#### What to produce
List the lines of the material as a numbered list, leaving out blank lines. Begin at the line that contains "closely [201, 641]" and stop after the line that contains "Examples [687, 454]".

#### Records for this task
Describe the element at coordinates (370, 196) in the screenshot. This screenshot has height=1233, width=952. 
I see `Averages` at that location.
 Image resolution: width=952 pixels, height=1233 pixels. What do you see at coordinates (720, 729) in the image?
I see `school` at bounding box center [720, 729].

* * *

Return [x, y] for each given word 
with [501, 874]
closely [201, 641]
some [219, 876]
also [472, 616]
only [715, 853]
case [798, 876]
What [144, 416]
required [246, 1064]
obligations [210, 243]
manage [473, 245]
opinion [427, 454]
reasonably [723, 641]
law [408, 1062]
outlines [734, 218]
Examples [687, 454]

#### Reply
1. closely [201, 641]
2. some [219, 876]
3. also [472, 616]
4. only [715, 853]
5. case [798, 876]
6. What [144, 416]
7. required [246, 1064]
8. obligations [210, 243]
9. manage [473, 245]
10. opinion [427, 454]
11. reasonably [723, 641]
12. law [408, 1062]
13. outlines [734, 218]
14. Examples [687, 454]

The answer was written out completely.